▶ **The problem**
Rewrite the rows below, replacing "Instruction" with "Goal" wherever it occurs and leaving everything else unchanged.

▶ **Supplied material**

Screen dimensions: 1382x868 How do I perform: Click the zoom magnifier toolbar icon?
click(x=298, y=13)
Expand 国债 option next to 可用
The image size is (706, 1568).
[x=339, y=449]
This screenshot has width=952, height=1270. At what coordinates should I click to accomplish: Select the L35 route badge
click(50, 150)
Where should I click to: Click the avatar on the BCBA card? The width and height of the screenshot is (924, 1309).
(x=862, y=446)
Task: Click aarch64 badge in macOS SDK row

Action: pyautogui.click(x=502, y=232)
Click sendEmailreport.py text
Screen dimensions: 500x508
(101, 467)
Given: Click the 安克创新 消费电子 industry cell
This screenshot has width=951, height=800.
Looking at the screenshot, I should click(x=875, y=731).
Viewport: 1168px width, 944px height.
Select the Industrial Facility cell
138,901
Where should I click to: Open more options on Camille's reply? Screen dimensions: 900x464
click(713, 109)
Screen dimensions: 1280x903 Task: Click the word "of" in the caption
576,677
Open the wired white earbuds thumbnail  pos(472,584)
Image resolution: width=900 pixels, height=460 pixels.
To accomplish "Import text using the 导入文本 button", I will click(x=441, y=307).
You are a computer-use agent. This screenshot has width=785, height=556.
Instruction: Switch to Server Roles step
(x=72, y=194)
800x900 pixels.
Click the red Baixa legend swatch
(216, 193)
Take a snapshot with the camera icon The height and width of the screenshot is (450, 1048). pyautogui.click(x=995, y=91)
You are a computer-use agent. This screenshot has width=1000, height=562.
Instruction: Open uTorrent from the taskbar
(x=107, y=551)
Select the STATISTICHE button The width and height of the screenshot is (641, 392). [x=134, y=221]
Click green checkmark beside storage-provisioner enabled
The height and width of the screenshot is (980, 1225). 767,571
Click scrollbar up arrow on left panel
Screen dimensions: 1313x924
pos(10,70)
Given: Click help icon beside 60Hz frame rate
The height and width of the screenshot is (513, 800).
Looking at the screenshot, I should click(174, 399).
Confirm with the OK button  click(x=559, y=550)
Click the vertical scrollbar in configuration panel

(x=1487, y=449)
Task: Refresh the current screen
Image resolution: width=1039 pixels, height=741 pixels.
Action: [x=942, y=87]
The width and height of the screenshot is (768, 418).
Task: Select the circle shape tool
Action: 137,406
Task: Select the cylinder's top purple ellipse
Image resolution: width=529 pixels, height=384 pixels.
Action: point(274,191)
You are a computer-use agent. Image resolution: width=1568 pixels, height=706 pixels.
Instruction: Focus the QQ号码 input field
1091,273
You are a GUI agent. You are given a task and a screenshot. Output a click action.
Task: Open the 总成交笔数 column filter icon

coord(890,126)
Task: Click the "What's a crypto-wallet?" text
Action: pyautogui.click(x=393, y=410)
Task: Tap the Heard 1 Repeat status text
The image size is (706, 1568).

▶ **Expected output**
Screen dimensions: 1382x868 How do I perform: Click the zoom magnifier toolbar icon?
click(x=298, y=13)
Expand 国债 option next to 可用
The image size is (706, 1568).
[x=339, y=449]
This screenshot has width=952, height=1270. At what coordinates should I click to accomplish: Select the L35 route badge
click(50, 150)
Where should I click to: Click the avatar on the BCBA card? The width and height of the screenshot is (924, 1309).
(x=862, y=446)
Task: Click aarch64 badge in macOS SDK row

Action: pyautogui.click(x=502, y=232)
Click sendEmailreport.py text
Screen dimensions: 500x508
(101, 467)
Given: Click the 安克创新 消费电子 industry cell
This screenshot has width=951, height=800.
Looking at the screenshot, I should click(x=875, y=731).
Viewport: 1168px width, 944px height.
Select the Industrial Facility cell
138,901
Where should I click to: Open more options on Camille's reply? Screen dimensions: 900x464
click(713, 109)
Screen dimensions: 1280x903 Task: Click the word "of" in the caption
576,677
Open the wired white earbuds thumbnail  pos(472,584)
Image resolution: width=900 pixels, height=460 pixels.
To accomplish "Import text using the 导入文本 button", I will click(x=441, y=307).
You are a computer-use agent. This screenshot has width=785, height=556.
Goal: Switch to Server Roles step
(x=72, y=194)
800x900 pixels.
Click the red Baixa legend swatch
(216, 193)
Take a snapshot with the camera icon The height and width of the screenshot is (450, 1048). pyautogui.click(x=995, y=91)
You are a computer-use agent. This screenshot has width=1000, height=562.
Goal: Open uTorrent from the taskbar
(x=107, y=551)
Select the STATISTICHE button The width and height of the screenshot is (641, 392). [x=134, y=221]
Click green checkmark beside storage-provisioner enabled
The height and width of the screenshot is (980, 1225). 767,571
Click scrollbar up arrow on left panel
Screen dimensions: 1313x924
pos(10,70)
Given: Click help icon beside 60Hz frame rate
The height and width of the screenshot is (513, 800).
Looking at the screenshot, I should click(174, 399).
Confirm with the OK button  click(x=559, y=550)
Click the vertical scrollbar in configuration panel

(x=1487, y=449)
Task: Refresh the current screen
Image resolution: width=1039 pixels, height=741 pixels.
Action: [x=942, y=87]
The width and height of the screenshot is (768, 418).
Task: Select the circle shape tool
Action: 137,406
Task: Select the cylinder's top purple ellipse
Image resolution: width=529 pixels, height=384 pixels.
Action: point(274,191)
You are a computer-use agent. Image resolution: width=1568 pixels, height=706 pixels.
Goal: Focus the QQ号码 input field
1091,273
You are a GUI agent. You are given a task and a screenshot. Output a click action.
Task: Open the 总成交笔数 column filter icon

coord(890,126)
Task: Click the "What's a crypto-wallet?" text
Action: pyautogui.click(x=393, y=410)
Task: Tap the Heard 1 Repeat status text
The image size is (706, 1568).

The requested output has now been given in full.